Cross-Site Scripting (XSS)

Reflected XSS:

• Look for parameters and user inputs that are reflected back in the page without proper encoding.
• Use fuzzing with a list of XSS payloads to test how inputs are sanitized.

Stored XSS:

• Test all inputs that could be stored and displayed to other users (comments, profiles, etc.).
• Pay special attention to rich-text fields which may allow HTML content.

DOM-based XSS:

• Investigate client-side scripts to identify points where user-supplied input may modify the DOM.
• Use tools like browser development tools to track how JavaScript manipulates user input.

Cross-Site Request Forgery (CSRF)

Simple CSRF:

• Check for forms and state-changing requests that do not have CSRF tokens or other anti-CSRF mechanisms.
• Attempt to craft malicious requests that could be sent from an attacker-controlled site.

SQL Injection

Basic SQL Injection:

• Input classic payloads like ' OR '1'='1 to see if inputs are directly placed into SQL queries.
• Observe error messages for hints about the database structure.

Blind SQL Injection:

• Use time-based techniques to infer data, such as adding SLEEP(5) commands and seeing if the page response is delayed.
• Employ automated tools like SQLmap for systematic testing.

File Inclusion Vulnerabilities

Local File Inclusion (LFI):

• Test file parameters with local paths (../../etc/passwd) to read local files.
• Look for scripts that include files based on user input without proper sanitization.

Remote File Inclusion (RFI):

• Where input is used to construct file URLs, attempt to replace these with external URLs to your own server.

Insecure Direct Object References (IDOR)

IDOR:

• Try changing parameters like user IDs in the URL or hidden fields to access data belonging to other users.
• Test incrementing numerical IDs or substituting filenames to access unauthorized data.

Security Misconfiguration

Directory Listing:

• Check if directory listing is enabled by accessing directories directly.
• Look for backup files or directories that are not meant to be public.
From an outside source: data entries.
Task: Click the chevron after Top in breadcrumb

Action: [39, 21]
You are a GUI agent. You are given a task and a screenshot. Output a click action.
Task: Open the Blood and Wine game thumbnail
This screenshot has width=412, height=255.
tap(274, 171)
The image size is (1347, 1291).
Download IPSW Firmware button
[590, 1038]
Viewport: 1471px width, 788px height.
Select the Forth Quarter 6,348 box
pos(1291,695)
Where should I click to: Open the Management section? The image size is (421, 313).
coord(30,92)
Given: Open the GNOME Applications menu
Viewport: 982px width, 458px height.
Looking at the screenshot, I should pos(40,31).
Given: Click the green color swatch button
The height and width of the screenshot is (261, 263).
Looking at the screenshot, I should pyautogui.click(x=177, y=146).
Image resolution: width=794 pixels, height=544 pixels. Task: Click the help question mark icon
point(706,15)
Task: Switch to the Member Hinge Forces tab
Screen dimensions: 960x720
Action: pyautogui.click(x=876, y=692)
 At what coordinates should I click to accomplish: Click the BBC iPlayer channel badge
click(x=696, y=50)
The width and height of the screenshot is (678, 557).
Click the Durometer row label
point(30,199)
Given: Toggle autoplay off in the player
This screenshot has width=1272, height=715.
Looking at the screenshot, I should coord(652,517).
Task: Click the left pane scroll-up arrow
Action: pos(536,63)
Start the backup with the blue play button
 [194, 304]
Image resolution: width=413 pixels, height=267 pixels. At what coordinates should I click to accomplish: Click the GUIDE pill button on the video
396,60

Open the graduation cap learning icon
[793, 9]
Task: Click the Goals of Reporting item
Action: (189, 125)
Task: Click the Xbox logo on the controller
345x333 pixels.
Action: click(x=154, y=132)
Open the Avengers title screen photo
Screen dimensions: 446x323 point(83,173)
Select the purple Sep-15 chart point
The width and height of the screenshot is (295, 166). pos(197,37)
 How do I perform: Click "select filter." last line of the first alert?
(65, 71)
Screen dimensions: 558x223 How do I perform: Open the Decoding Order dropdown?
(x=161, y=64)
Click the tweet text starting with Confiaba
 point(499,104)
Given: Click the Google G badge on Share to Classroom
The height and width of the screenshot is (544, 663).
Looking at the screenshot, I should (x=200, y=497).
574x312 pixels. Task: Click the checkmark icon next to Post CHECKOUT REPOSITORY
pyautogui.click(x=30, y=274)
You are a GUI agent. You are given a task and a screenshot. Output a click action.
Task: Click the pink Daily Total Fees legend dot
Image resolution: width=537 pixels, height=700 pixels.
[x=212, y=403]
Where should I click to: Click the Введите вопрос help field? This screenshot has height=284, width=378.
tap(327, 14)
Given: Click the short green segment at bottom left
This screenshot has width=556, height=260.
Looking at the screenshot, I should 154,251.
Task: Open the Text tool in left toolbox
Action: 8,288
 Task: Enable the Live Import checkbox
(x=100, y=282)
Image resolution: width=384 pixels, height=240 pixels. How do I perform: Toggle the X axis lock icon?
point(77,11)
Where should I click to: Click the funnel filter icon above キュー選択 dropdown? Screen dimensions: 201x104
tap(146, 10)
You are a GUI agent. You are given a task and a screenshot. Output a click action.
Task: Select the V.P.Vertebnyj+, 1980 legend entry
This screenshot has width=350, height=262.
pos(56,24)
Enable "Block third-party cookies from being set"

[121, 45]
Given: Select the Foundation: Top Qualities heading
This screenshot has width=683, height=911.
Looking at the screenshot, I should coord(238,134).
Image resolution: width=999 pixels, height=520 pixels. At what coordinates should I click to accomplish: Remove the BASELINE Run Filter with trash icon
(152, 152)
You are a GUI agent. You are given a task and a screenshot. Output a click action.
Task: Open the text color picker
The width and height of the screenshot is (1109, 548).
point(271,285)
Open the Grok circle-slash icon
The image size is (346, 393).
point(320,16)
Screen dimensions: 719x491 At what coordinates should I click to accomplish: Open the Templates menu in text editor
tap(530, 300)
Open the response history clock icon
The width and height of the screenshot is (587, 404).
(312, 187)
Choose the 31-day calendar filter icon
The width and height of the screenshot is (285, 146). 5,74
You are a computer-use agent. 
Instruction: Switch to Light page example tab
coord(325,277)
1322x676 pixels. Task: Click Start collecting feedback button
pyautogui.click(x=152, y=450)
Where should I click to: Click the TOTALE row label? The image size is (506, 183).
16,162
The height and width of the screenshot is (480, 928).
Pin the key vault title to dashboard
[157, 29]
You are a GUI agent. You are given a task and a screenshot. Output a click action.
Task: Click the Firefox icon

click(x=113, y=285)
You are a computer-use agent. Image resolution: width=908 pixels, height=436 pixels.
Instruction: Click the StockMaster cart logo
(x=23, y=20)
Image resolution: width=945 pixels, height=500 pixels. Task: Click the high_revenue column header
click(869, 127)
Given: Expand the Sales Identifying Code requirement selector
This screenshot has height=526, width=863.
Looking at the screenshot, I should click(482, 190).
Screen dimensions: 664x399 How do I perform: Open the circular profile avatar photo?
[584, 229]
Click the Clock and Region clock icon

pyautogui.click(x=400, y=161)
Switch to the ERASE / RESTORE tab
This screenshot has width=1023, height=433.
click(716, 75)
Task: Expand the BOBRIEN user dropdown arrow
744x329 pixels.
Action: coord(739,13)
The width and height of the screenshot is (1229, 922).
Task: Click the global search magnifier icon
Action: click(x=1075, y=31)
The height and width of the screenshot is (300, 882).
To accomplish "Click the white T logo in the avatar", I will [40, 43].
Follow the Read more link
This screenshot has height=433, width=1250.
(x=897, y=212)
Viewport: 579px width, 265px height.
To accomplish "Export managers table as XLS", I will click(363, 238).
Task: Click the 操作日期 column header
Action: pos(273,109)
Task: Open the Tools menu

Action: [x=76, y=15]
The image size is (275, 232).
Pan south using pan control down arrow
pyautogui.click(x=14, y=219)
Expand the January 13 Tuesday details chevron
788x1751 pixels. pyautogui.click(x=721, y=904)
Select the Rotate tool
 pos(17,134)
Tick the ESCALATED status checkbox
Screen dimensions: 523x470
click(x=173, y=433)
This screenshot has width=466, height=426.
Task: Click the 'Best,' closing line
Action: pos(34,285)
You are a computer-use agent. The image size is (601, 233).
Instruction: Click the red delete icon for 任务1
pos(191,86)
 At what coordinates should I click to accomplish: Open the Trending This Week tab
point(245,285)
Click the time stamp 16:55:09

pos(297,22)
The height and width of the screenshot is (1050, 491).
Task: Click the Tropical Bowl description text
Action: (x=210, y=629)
Unprotected Files and Directories:

• Enumerate common directory and file names to discover unprotected resources.

Default Credentials:

• Try logging in with default username/password combinations for common software.

Sensitive Data Exposure

Weak Encryption:

• Look for data transmission over HTTP or weak encryption methods.
• Check password reset functionalities and how they handle user information.

Improperly Protected Credentials and Session Tokens:

• Check for hard-coded credentials in client-side code.
• Test for session tokens that don't expire or aren't properly protected with secure flags.

XML External Entity (XXE) Injection

Basic XXE:

• Where applications parse XML, try to introduce DOCTYPE elements that define external entities containing file URIs.
• Test error messages for information leakage that might confirm the XXE.

Broken Authentication and Session Management

Session Hijacking:

• Look for cookies that are not protected with Secure and HttpOnly flags.
• Test session invalidation during logout and password change operations.

Credential Stuffing:

• Where rate limiting is not in place, check how the application handles automated login attempts with known email/password combinations.

Server-Side Request Forgery (SSRF)

Basic Internal Network Probing:

• Use payloads that call back to your server (http://yourserver.com) to see if the application fetches external resources.
• Attempt to access internal IP addresses (http://127.0.0.1, http://192.168.x.x) through the vulnerable application.

Exploitation of Poorly Secured HTTP Clients:

• Test different schema like file://, dict://, ftp:// to access local resources or make unexpected protocol requests.